Hutíes yemeníes en una manifestación en la ciudad de Taez en contra de la intervención militar liderada por Arabia Saudí. AFP/Getty Images
Hutíes yemeníes en una manifestación en la ciudad de Taez en contra de la intervención militar liderada por Arabia Saudí. AFP/Getty Images

La combinación de violencia sectaria, conflicto entre potencias regionales, descomposición del Estado y milicias sedientas de poder dejará al país a merced de aquellos que saben aprovechar el caos: Al Qaeda y el Estado Islámico.
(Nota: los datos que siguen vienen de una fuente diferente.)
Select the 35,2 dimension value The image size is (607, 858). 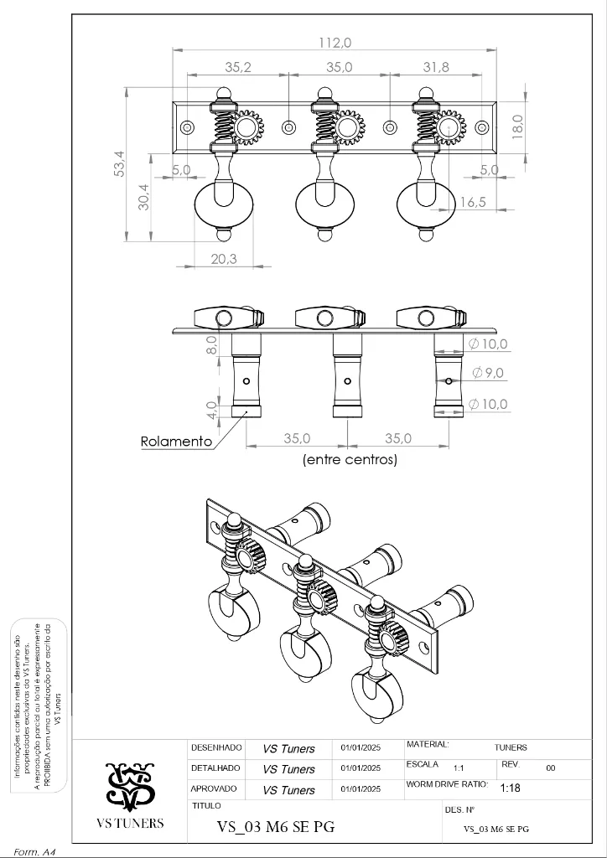pyautogui.click(x=238, y=68)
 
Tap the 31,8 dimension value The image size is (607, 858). pyautogui.click(x=435, y=68)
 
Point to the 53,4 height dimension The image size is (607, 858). pyautogui.click(x=119, y=163)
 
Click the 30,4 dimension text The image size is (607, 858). pyautogui.click(x=144, y=197)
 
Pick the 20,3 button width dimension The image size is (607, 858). pyautogui.click(x=224, y=259)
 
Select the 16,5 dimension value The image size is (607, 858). pyautogui.click(x=473, y=202)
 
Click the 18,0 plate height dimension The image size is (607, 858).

Yemen está en guerra. El país se encuentra dividido entre el movimiento hutí, que controla el norte y avanza rápidamente hacia el sur, y la coalición formada en su contra, respaldada por los aliados que el presidente Abdrabbo Mansur Hadi ha logrado reunir en Occidente y el Consejo de Cooperación del Golfo (CCG). El 25 de marzo, los hutíes se apoderaron de una base militar estratégica al norte del puerto de Adén y capturaron al ministro de Defensa. Esa noche, Arabia Saudí puso en marcha una campaña militar en coordinación con otros nueve Estados, en su mayoría árabes, para detener el avance hutí y restaurar el gobierno. Hadi huyó a Riad y el 28 de marzo asistió a la cumbre de la Liga Árabe. No parece que ninguno de los grandes partidos quiera verdaderamente evitar una guerra que amenaza con ser regional. Las posibilidades de salvar el proceso político son escasas y exigen que los actores regionales interrumpan de inmediato sus acciones militares y ayuden a los partidos nacionales a lograr un acuerdo sobre un presidente o consejo presidencial que sea aceptable para la mayoría. Solo entonces podrán regresar los yemeníes a la mesa de negociación para abordar otras cuestiones pendientes.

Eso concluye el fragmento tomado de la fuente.